If you go
What: City of Steamboat Springs' demonstration of the new yield-to-bus law
When: 1 p.m. Monday
Where: Stock Bridge Transit Center, 1505 Lincoln Ave.
Call: Public Works Director Philo Shelton at 871-8204 or Transit Operations Manager Jonathan Flint at 879-3717 for more information
Steamboat Springs The city of Steamboat Springs will provide a demonstration Monday of a new state law that will aid city buses trying to re-enter traffic from a bus stop and also change the way traffic flows through Steamboat Springs, particularly downtown.
House Bill 1027 requires drivers to yield to transit buses re-entering traffic from a bus stop when the bus signals its intention and illuminates a yellow "yield" sign on the back of the bus. The law is scheduled to go into effect Tuesday. Current law requires only vehicles entering a roadway, not those already in the roadway, to yield to buses.
Public Works Director Philo Shelton said the Colorado State Patrol will be on hand Monday to help explain how the law works. Steamboat Springs Police Capt. Joel Rae said there has been "mirror slapping" and other accidents in the city between vehicles and city buses re-entering traffic, particularly on Lincoln Avenue in Old Town.
Rae said he has yet to receive a fine schedule for violations, but he assumes it will carry a fine of $15 to $100 and count for two points against a person's license.
"It's not effective to have a bus sitting there at 5 p.m. unable to get back in traffic," Rae said.
Rep. Joe Rice and Sen. Dan Gibbs sponsored the bill on behalf of the Colorado Association of Transit Agencies. The bill was suggested by Shelton, a CASTA board member.
Shelton said traffic studies conducted on Lincoln Avenue last year revealed that a yield-to-bus law could help relieve congestion in downtown Steamboat. Similar laws have been adopted in other states and Europe.

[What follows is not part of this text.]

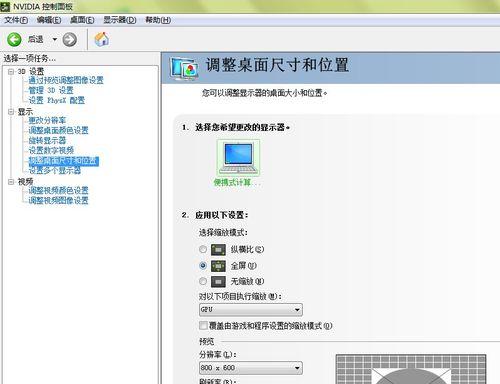Click the no-scaling mode icon
500x384 pixels.
click(218, 282)
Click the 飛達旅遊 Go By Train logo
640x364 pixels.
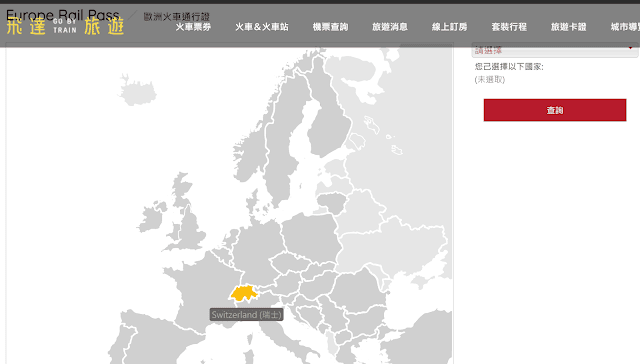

During periods of heavy traffic, Shelton said buses on Lincoln Avenue have difficulty re-entering traffic after pulling over to drop off and pick up passengers at stops. To maintain frequency, the city has added a bus to its main line in recent years, Shelton said.
"When you have your bus route, maintaining the schedule is very important," Shelton said.
Transit Operations Manager Jonathan Flint said the amount of time it takes buses to reenter traffic has been the one factor Steamboat Springs Transit has been unable to account for when determining its routes and schedule.
House Bill 1027 passed unanimously in the Colorado House of Representatives. It passed, 23-12, in the Senate. Gubernatorial hopeful Sen. Josh Penry, R-Grand Junction, voted against the bill. He did not return a phone message Friday.
At a cost of $2,000 each, the city has installed and wired illuminated yield signs on 13 city buses and four regional buses. The city is "working diligently to get signs on all" buses, according to a city news release.